To study the role of haemodynamics superimposed on structural wall abnormalities, we investigated non- and dilated ascending aorta of both valve types immunohistochemically and compared the aortic area with maximum shear stress to the opposite area. As described above, histopathologically BAV show a defect in VSMC maturation, decreased medial inflammation, elastin fragmentation and cystic medial necrosis, as compared to the TAV (54). Besides medial differences, BAV are characterized by a significantly thinner tunica intima (21,42,55). While comparing the jet and non-jet samples in both BAV and TAV, we did not find any difference in the pathologic features in the adventitia, middle and outer media even if corrected for aortic stenosis/regurgitation, aortic dilation and raphe position (56,57). A turbulent flow did lead to a significant increase in intimal thickness, which was however seen in all patients regardless of the valve type and aortic dilation. These results suggest that the fundamental difference in the aortic wall in BAV and TAV are independent of shear stress. Haemodynamic factors therefore, might play a role in the aortic complications, but superimposed on the already present structurally immature aortic wall seen in BAV.

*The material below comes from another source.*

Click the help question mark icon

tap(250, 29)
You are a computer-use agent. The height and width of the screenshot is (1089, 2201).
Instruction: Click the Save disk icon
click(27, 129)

This review gives an overview of the normal and abnormal development of the aortic semilunar valve and the ascending aortic wall. An altered neural crest cell and second heart field contribution, separately or in combination, can account for a structurally different aortic wall in combination with bicuspidy, as aortic vasculature and valve development are closely related and share common embryonic cell populations. Neural crest cell defects are mostly associated with type 1 RCC-LCC BAV and defects in second heart field with type 1 RCC-NCC BAV (Figure 2).

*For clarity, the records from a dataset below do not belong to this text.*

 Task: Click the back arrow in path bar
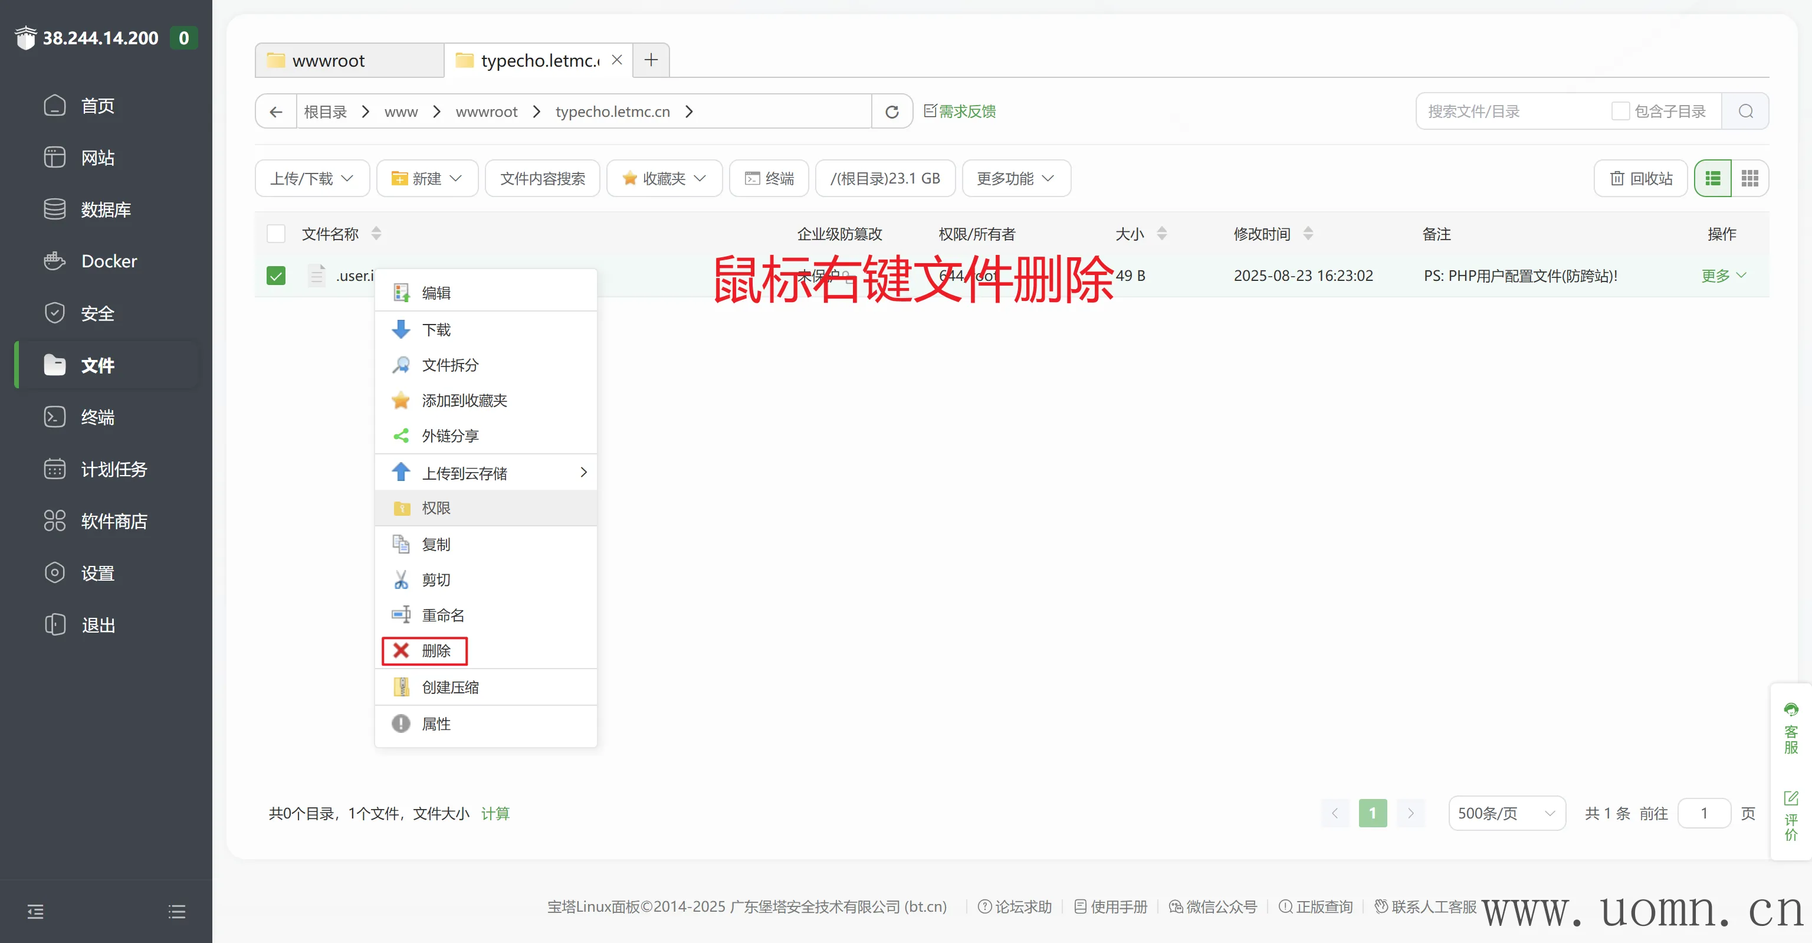276,112
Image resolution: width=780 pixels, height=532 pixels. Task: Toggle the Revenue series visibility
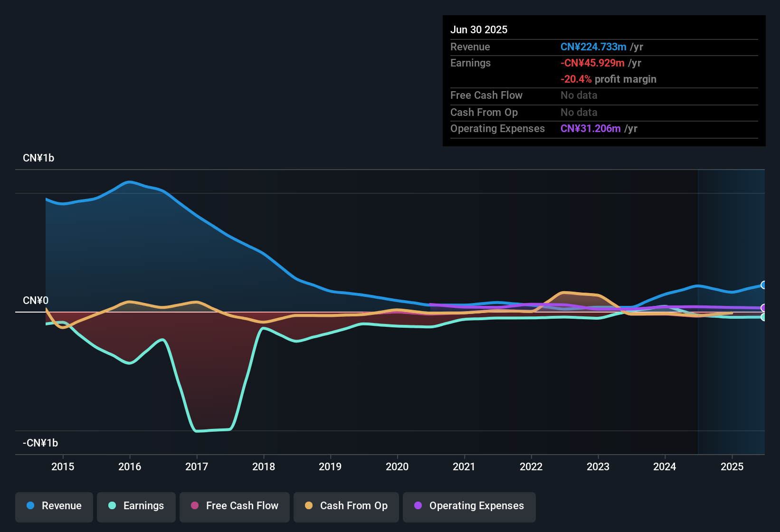(x=54, y=506)
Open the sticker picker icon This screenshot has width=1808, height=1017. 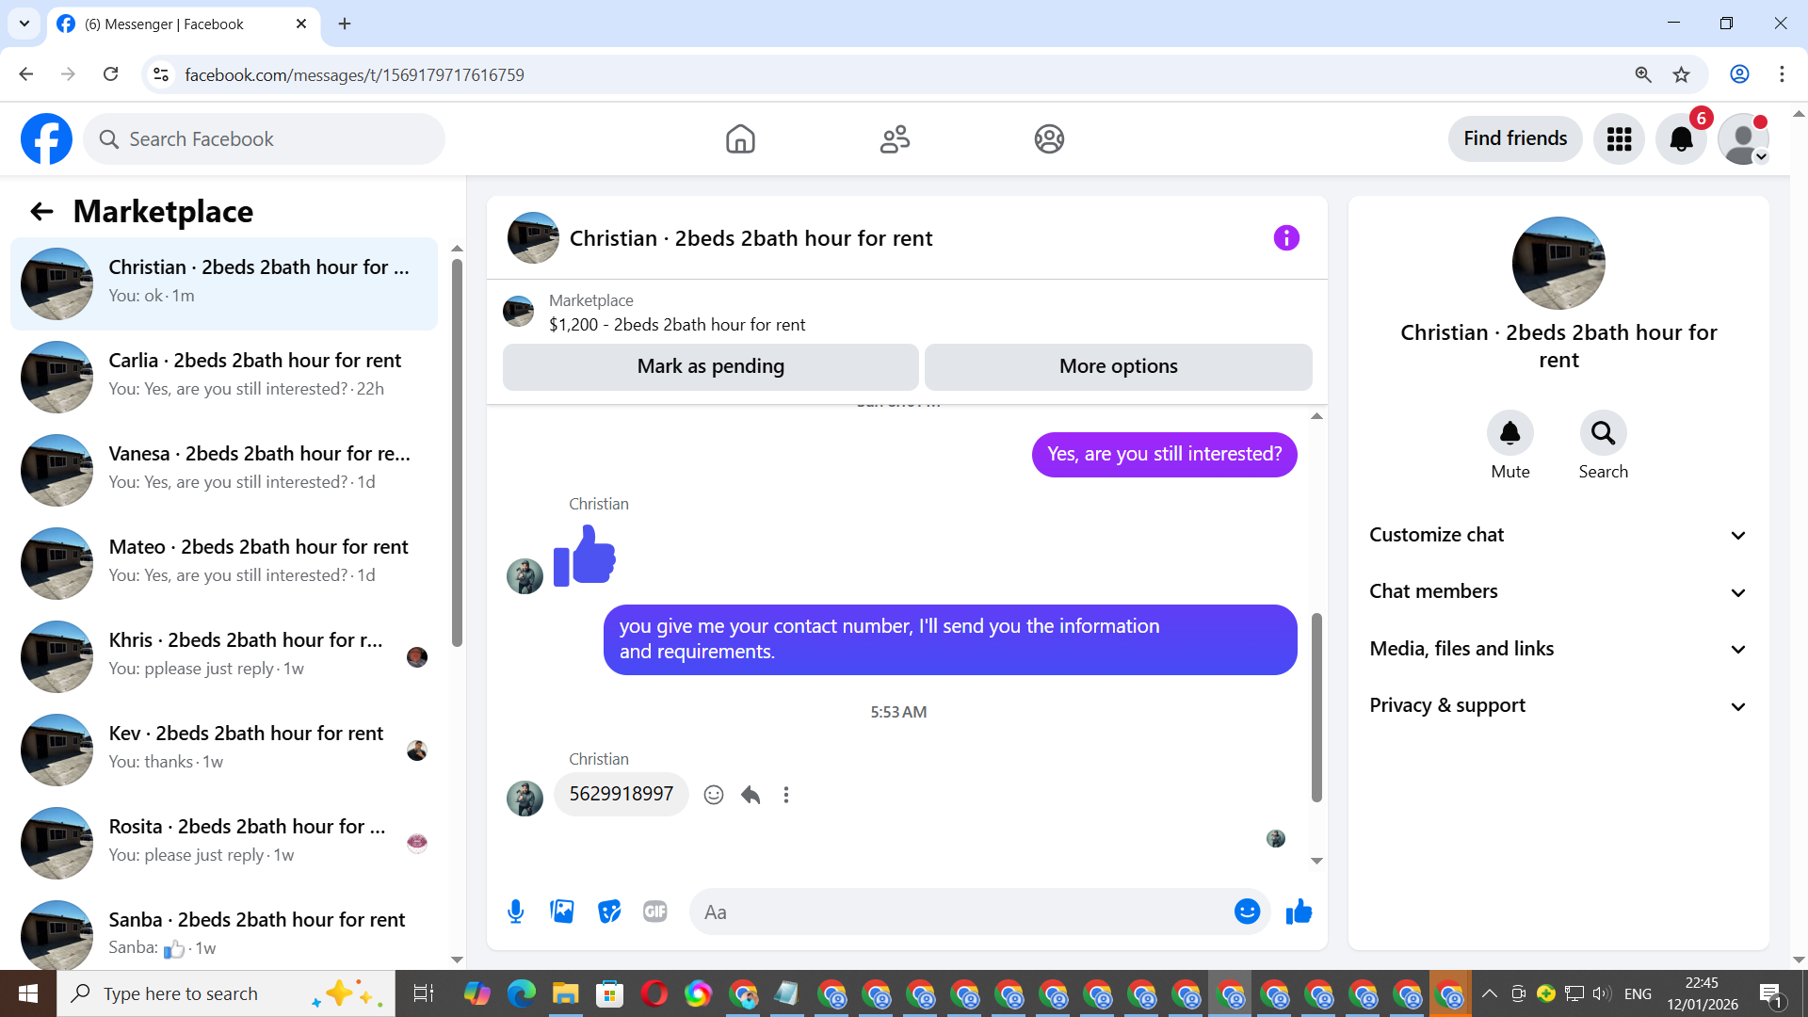609,912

Aortic complications vary between the three different BAV types. For instance, in the type 1 RCC-LCC BAV, aortic root diameters are significantly larger as compared to the type 1 RCC-NCC BAV (17,18). Aortopathy further seems most outspoken in BAV type 1 RCC-LCC, which has been linked to a defect in neural crest cells. Conversely, patients with a type 1 RCC-NCC BAV experience valve dysfunction at a younger age (18). Current findings indicate that neural crest cell defects are related to most outspoken aortic wall abnormalities. It however, remains challenging to conclusively distinguish BAV patients susceptible for aortopathy (Figure 2). Future research therefore, needs to focus on identifying developmental defects which account for the additional pathology and increase susceptibility for aortopathy in a subset of BAV patients. These alternative, molecular biological markers are necessary to diagnose this subset of vulnerable patients.
It is interesting to note that a specific group of animals, being reptiles, normally present with bicuspid semilunar valves. Evidently, these have a different physiology, being ‘cold-blooded’ as well as anatomy, as they present two aortas. Nevertheless, here the bicuspid valves function efficiently, even until advanced ages (58).
Conflicts of Interest: The authors have no conflicts of interest to declare.